But even that delay—the jump your mind makes to explain actions done in haste and without planning—can be ruled by the slower forces. Practice. Almost as determinedly as the sharpening of a blade, you stand toes-to-the-line throwing ten thousand free throws until the flick of the wrist, the estimation of distance and the leap that drives all the precision and power of your body behind the ball becomes autonomic. You are the programmer of that machinery. It must be honed like that blade. Each slow hissing pull over the stone sets the grain of your muscle memory. Every gently flicker tightens the alignment. It guarantees appropriate reaction.

Exclaves and counter-exclaves. Supple boundaries. Am I the one who throws that jab around his guard in the split second his cover drops? The speed at which my mind reacts to such stimulus gives us a clear picture that it isn't so. I turn the flashbulb images of an ungentle memory into a likely story. But if it was the creeping, controlling programmer of my slower cognition that ordered the hours of practice and honed the blade of my reactions, then can I not take credit for it? Even if it happens outside of conscious prompting in that instant.

I say it falls within my egosphere. It is bound within the phenomena which make my body. My sphere of influence. Still, though, there are ripples in the surrounding forces. If the conditioned swing of the bat is me, as is the reflexive release of the arrow, then so to must the fluid leap of the thoroughbred over a barrier be within that sphere of the rider. Train a body. Master a tool. Control an animal. Teach a human.

You see the trend. The line has to be drawn. Drawn with fog banks and exclaves, perhaps. If you draw the lines right, you can increase the size of your “self” to the ends of the universe. Actions caused by solar flares and passing comets and birthing stars can be as integral to “me” as are my blood, flesh and thoughts. When I go out into the world to find myself, am I already and always there? Or is the flush of the tides, the hold of the earth's molten core and the constant bombardment of cosmic rays so overwhelming that this tiny seed of “me,” fighting to control a body of mud and light has no hope of causing anything?

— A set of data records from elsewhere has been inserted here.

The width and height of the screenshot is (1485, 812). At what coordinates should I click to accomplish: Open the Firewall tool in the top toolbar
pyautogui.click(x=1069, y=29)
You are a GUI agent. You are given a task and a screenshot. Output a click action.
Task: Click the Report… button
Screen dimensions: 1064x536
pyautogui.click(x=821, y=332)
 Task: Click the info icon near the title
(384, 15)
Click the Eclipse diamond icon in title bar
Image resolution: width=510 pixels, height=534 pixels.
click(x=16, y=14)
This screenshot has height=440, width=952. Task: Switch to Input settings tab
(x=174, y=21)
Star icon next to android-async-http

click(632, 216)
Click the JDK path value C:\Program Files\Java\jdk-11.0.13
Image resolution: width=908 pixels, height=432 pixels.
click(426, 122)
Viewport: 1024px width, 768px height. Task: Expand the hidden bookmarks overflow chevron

I'm driving at a point of contending to change the world. I'm fluffing up my ego, and remembering there's nothing I cannot control if I possess a certain lofty sense of grandeur. Through actions properly ruled by thought, I can change your life and mine. Or I can worry in the late hours that I am slipping into sleep, and that maybe this time the illusion of control won't return. That these last dreams may tear asunder the egosphere I inhabit. I'm struggling to uhold the former, though the clutch of the latter is constant companion these days.

So good night and best wishes. And supple boundaries to you all.